Dr. Eugene Fischer, director of the Veteran Administration's Dental Program, says that because he used to "lumber along and laboriously plow through" reams of materials he turned to Transemantics. "In a nutshell, I found the course valuable for skimming, scanning and reading purposefully. I've eliminated a lot of minutiae not relevant, and find I'm taking less work home at night."
General philosophies and training vary, of course, with the rapid-reading instruction chosen, but many have overriding common threads:
* Unlearning. The basis for many courses focuses on getting rid of bad habits acquired in first grade. Instructors claim that because we learned initially by reading aloud, we've carried over the mental process of reading every word. Reading for speed deals instead with comprehension of groups of words and phrases at the speed once used for only one word.
* Previewing. If you're reading a report, you'll be trained to take in an overview by first looking at chapter headings, charts and diagrams. In some cases, you'll be urged to read the material over quickly several times instead of once slowly.
* Top and Bottom. Sometimes the necessary information can be gleaned by reading just the first and last paragraphs.
* Different Techniques for Different Materials. The courses have you pace your reading according to your familiarity with the subject matter, i.e., you'll be able to read through faster if you have a previous knowledge of the subject matter.
* Extras. Some courses use machines during the classes; others teach use of finger or pen as a page-tracer.
Is all this too good to be true? Can you kick up your heels after taking a course to improve speed and comprehension and use that extra time to get in a quick eight holes on the golf course?
No. You must think about what you're doing and concentrate constantly.
"We teach behavior-modification and work on changing attitudes and habits," says Harriet Brill, director, Reading and Study Skills for Transemantics, Inc. Learning the skills requires "work and discipline and it's not easy, You've got to constantly remind yourself (to do it properly). It's easy to become lazy."
Practice and constant use is the key to getting it down, says Brill, "like going on a crash diet. If you lose it in two weeks, you'll gain it back in two weeks."
The need to work at it daily is reinforced by Frank Agardy, president of Evelyn Wood Reading Dynamics, Inc. They'll allow you to return to classes tuition-free (there may be a charge for new books) for a lifetime to polish skills and learn new techniques.
"Reading dynamics is very much like tennis," says Agardy. "You don't lose the skill, you lose the coordination."
Speed-reading's detractors say it isn't reading, only skimming.
Woody Allen has said that he took a course, "learning to read straight down the middle of the page and I was able to go through 'War and Peace' in 20 minutes. It's about Russia."
And it isn't for everyone.
According to Sen. Proxmire, his wife Ellen says it ruined the relaxation of reading. When she read for enjoyment, she'd feel a little guilty about not reading faster.
But Agardy says that's okay; you can have your speed and ignore it too. "There's no such thing as being locked into one mode," he says. "Speed reading does not interfere whatsoever with conventional reading habits, it simply allows you the flexibility of reading at a much, much higher rate when you desire to do so."
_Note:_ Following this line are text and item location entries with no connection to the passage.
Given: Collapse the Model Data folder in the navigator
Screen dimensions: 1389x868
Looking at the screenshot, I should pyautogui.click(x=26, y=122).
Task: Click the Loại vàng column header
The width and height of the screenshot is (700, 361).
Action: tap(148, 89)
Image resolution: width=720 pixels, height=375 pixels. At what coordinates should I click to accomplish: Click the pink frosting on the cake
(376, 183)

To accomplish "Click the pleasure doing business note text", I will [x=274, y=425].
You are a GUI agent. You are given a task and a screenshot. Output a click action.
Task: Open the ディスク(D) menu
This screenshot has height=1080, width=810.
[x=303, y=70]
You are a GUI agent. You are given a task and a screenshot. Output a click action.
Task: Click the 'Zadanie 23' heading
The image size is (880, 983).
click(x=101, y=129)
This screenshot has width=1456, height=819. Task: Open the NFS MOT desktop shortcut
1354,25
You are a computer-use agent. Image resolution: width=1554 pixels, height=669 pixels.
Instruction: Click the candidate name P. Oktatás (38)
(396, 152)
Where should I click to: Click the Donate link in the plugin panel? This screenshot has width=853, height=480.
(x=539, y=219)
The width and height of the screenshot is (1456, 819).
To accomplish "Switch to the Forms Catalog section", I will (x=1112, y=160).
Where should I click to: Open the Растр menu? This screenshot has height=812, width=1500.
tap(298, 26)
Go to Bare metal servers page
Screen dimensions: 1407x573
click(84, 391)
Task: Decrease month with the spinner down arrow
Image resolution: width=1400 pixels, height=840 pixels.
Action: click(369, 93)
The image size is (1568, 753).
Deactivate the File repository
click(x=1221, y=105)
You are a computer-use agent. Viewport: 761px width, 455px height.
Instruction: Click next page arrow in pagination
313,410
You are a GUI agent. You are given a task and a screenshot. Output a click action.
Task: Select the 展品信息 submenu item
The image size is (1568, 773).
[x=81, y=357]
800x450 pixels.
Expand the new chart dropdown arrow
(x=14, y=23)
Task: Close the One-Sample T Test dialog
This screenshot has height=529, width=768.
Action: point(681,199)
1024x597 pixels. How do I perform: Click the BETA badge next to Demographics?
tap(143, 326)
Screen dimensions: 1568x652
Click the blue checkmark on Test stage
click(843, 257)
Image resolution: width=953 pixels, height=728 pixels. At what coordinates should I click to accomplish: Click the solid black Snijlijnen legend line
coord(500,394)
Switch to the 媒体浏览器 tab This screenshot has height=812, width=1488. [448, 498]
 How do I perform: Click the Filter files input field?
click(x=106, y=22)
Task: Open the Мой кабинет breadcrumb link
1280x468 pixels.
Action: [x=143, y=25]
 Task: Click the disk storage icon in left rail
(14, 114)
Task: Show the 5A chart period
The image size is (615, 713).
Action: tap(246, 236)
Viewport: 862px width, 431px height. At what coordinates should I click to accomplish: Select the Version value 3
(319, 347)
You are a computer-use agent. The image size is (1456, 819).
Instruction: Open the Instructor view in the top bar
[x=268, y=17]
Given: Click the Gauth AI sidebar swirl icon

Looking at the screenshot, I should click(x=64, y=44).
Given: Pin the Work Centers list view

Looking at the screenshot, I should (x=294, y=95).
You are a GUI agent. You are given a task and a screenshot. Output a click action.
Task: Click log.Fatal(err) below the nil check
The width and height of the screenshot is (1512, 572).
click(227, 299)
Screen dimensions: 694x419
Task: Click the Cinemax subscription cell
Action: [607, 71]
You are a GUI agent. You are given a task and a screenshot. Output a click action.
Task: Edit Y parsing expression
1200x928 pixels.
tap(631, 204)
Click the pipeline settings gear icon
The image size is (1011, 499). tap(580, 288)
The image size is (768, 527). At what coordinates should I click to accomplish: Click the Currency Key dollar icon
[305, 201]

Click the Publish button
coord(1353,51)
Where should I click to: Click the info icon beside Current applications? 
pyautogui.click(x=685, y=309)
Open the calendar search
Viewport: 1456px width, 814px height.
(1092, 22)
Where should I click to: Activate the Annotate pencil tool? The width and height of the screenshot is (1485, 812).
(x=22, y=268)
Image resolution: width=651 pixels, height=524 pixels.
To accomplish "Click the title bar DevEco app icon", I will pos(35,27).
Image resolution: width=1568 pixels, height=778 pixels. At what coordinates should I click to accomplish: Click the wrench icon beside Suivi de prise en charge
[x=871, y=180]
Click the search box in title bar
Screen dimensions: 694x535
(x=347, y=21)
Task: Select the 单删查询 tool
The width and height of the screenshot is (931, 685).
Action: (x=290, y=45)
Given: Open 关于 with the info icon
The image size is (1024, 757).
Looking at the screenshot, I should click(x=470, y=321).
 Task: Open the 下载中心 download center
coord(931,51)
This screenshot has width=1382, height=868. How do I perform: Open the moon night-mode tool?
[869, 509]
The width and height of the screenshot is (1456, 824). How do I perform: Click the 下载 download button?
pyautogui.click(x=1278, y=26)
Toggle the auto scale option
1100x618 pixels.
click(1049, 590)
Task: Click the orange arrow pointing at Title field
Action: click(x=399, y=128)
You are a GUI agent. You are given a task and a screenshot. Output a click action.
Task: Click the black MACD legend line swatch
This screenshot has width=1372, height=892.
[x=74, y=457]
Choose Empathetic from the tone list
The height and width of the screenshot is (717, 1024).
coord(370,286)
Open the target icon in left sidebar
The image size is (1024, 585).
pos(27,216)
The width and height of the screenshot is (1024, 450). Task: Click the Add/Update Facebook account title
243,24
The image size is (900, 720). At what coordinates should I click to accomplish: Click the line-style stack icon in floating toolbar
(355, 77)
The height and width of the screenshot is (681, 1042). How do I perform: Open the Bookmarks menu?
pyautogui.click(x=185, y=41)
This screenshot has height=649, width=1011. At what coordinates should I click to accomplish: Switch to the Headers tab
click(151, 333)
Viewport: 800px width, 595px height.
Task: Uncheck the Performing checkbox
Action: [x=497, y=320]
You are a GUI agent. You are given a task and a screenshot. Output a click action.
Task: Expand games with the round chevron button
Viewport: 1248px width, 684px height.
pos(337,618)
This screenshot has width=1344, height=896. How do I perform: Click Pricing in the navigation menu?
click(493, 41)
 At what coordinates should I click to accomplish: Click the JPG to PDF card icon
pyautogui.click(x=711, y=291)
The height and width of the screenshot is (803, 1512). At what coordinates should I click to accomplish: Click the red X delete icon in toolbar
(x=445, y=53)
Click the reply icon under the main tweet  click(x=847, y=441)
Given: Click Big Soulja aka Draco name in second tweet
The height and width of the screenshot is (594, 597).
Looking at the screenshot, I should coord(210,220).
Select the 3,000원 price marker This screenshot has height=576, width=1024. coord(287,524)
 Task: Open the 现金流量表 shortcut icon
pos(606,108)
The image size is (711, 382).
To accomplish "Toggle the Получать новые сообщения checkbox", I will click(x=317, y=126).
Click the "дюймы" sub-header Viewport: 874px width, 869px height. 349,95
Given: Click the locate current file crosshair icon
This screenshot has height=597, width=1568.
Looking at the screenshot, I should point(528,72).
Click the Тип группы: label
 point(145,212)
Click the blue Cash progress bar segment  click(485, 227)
At the other extreme: TV's "Saturday Night Live" once introduced the "Evelyn Woodski slow-reading course," which included this testimonial:
"Sure, I was skeptical. I think everybody is. But believe you me, I can now read 10, maybe 12 times slower than before . . . I never used to laugh when I read Mark Twain. But now that I take my time, I find him very funny."
But if it's a budget report you have to get through, and not Mark Twain, proponents say speed-reading can help.